俺たちは軍人だ 02
シミュレイターを使っての戦闘をする前に、俺は習得したばかりの宙返りを披露した。
「よく一週間も掛からずにで出来ましたね」
感嘆の声を挙げたのは、東雲副会長だった。
今日で彼女は、一端特訓メンバーから離れる。文化祭の準備があるからだ。生徒会は大変だ、出来ることなら入りたくはないな…。
それで、皇と咲華にシミュレイターの操作を教えながらオペレイターをしている。
二人は、今まで後ろから観てただけに、問題はなさそうである。
「うんうん、えらいえらい」
「子供扱いしないでくださいよ」
そう言ってきたのは、特訓の対戦相手である中江先輩だ。尋常ならざる技量の持ち主で、俺の先生である。
「全く、機動歩兵であるロボで曲芸なんか意味あるのか?」
古鷹風紀委員長でが横槍を入れてくる。噂をばらまいた元凶だ。今日は選択部活の日だからといっても、柔道部のエースなんだからそっちにいってればいいじゃないか。
先週の実機での戦闘を観て、見学に来たらしいが…。
「さすが、妾の主である。妾も誉れ高いというものじゃ」
今日、転校してきた柊だ。昼休みに、皇たちと交えて近況を報告しあったら着いて来たのだ。

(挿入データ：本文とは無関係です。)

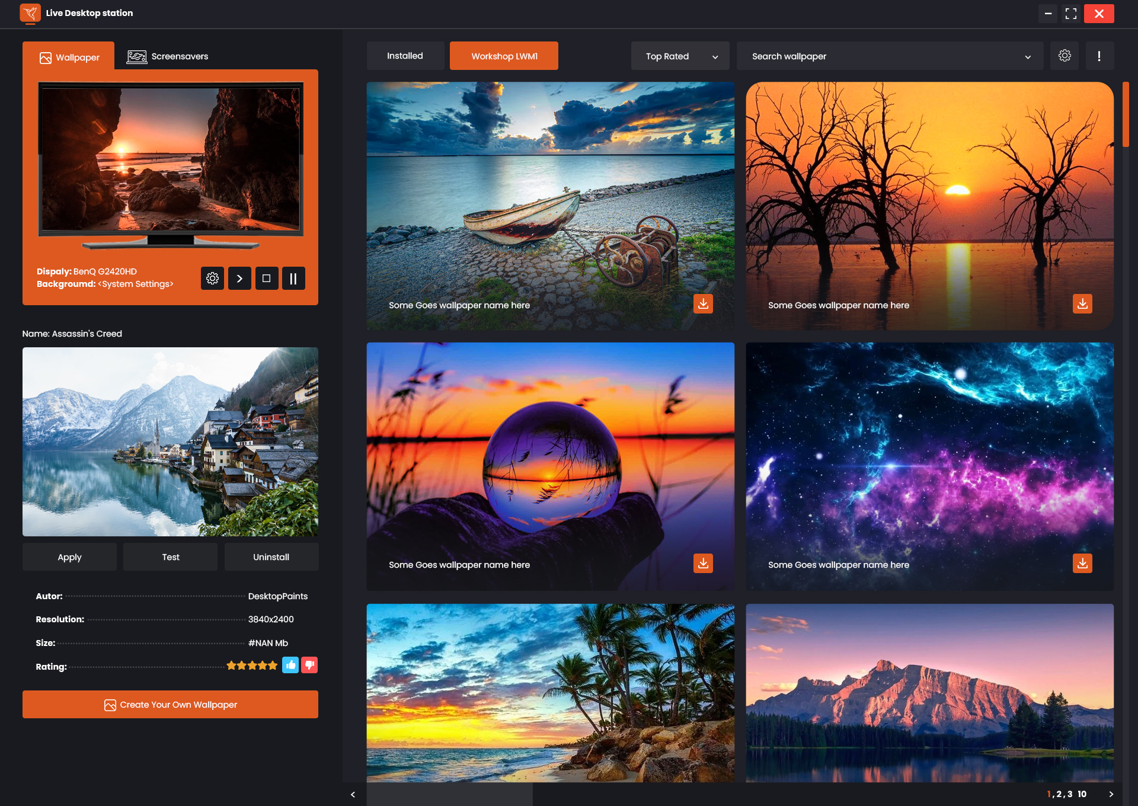Play the current wallpaper
Image resolution: width=1138 pixels, height=806 pixels.
[239, 278]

ものいいが、皇と被っているところがあるなとふと思った。幼なじみらしいし、似るものなんだろうか。
こいつの方が、きつそうだけど。
「あぁこれが実機でやったら、脚部破損で楽しいのにナァ」
不届き千番な発言をしているのは、勿論のこと安西だ。お前、自動車部に顔出しておけってーの。メカニックだろうに。
「……やりにくい」
「えっなんだって?」
わざとらしく、しれっと言うのは古鷹風紀委員長だ。あなた、校内風紀を守るための巡回にいったらどうですかー。
「なんでもないです」
更に、この主要メンバー以外にもギャラリーがいる。
遠巻きにだが、こちらを伺っている人達がいる。名目は自分達がシミュレイターを使っての練習らしいが、いつもの人以上にシミュレーションルームに人がいた。
武闘会では、こんな衆目以上に注目されるわけだから、こんなんで怯んでても仕方ないのだけどね。
どうしても、集まっている面子が面子だけに注目を浴びていた。
さってっとー、気合いれ直して、正面に立っている中江先輩が操る真紅の10式を見据える。
先週までと違って、自分用の機体データを入力してきていた。
角つけて仮面を被らなくても、バリ強なんだよな…。もし、次に乗る機体があれば、金色にでも塗ってくるのかもしれない。
「先輩始めましょうか」
「いいよぉー」
20メートル弱の距離で対峙する。
10式の武装は今までと同じ、ファルシオンにスパイクラウンドシールドだ。腰に予備のグラディウスを装備しているが、まだ一度も使わせるまでには至っていない。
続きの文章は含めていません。